L’armée turque est la deuxième armée en effectifs de l’Otan après l’armée américaine et la sixième armée du monde en effectifs au niveau mondial. De manière historique, elle occupe une place particulière en Turquie. Gardienne autoproclamée de la Turquie laïque, l’armée turque est longtemps intervenue dans la vie politique, notamment par des coups d’Etat.

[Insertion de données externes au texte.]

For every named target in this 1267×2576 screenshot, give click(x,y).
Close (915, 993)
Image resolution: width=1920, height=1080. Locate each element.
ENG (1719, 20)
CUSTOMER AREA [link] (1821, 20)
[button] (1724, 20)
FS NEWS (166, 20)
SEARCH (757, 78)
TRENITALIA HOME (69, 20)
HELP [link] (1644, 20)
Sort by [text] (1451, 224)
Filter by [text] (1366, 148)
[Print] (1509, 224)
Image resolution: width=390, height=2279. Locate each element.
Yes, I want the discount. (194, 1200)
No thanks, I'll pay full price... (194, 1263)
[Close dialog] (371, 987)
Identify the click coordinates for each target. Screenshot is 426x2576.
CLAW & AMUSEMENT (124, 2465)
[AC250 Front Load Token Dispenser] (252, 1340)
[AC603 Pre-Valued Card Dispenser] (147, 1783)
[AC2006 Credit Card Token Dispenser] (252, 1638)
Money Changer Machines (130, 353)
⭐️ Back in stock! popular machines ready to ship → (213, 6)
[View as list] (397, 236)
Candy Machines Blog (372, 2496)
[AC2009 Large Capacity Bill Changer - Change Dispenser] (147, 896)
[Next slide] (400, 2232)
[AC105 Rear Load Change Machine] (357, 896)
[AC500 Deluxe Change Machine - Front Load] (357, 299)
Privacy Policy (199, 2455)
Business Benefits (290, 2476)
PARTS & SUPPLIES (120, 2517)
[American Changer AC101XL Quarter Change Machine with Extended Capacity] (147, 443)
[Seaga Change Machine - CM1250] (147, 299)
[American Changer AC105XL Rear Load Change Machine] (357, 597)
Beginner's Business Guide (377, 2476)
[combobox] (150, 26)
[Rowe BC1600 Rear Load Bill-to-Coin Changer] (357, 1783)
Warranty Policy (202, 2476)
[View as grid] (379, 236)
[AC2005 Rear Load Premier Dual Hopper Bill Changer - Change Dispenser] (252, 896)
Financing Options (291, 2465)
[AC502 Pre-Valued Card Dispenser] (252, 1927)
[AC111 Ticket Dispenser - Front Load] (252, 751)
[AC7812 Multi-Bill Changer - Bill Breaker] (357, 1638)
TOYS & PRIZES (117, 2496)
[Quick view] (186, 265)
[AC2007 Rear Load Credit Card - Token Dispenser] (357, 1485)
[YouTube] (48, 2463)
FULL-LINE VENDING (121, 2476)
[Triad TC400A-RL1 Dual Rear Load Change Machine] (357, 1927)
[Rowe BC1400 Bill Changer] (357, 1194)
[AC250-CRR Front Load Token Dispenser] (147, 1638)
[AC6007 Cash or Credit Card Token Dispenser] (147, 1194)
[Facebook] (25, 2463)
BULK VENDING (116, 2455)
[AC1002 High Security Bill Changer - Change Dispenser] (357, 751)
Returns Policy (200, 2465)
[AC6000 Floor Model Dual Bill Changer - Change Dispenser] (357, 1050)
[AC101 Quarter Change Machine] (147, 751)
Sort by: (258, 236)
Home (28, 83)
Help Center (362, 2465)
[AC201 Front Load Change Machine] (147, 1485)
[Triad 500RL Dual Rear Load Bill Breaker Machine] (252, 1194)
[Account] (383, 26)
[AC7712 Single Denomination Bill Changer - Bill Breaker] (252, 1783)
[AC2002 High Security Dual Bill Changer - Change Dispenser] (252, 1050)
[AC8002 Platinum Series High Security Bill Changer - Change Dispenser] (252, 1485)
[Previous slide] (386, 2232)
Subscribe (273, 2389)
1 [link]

Dépositaires de la mémoire de Mustafa Kemal Atatürk, fondateur en 1923 de la République de Turquie, les militaires ont renversé des gouvernements qui avaient, à leurs yeux, perdu le contrôle du pays ou avaient pris des libertés avec le dogme anticommuniste ou laïque. En 1960, les généraux arrêtent ainsi, puis exécutent, le premier ministre, Adnan Menderes. En 1971, ils destituent le gouvernement de Süleyman Demirel. Après 1971, un régime semi-militaire s’était maintenu jusqu’en octobre 1973 et les mouvements de gauche furent durement réprimés. Opéré dans une période de chaos politique, le coup d’Etat de 1980 a laissé une empreinte plus profonde : c’est un nouveau régime nettement moins démocratique qui a été mis en place et que les gouvernements civils ne sont pas arrivés à véritablement le libéraliser. Le général Kenan Evren, qui prend alors le pouvoir par la force, réécrit la Constitution pour inscrire le droit légal de l’armée à renverser un gouvernement.

L’armée turque est la seule du monde occidental à avoir gardé jusqu’en 2003 des prérogatives politiques très importantes. Elle décide des grandes orientations de la diplomatie et fixe les règles du jeu politique. La Turquie vit aujourd’hui sous une Constitution qui a été directement dictée par l’armée en 1982 et approuvée par plébiscite en 1983. Fin juillet 2003, les députés ont voté une nette réduction du rôle politique de l’armée.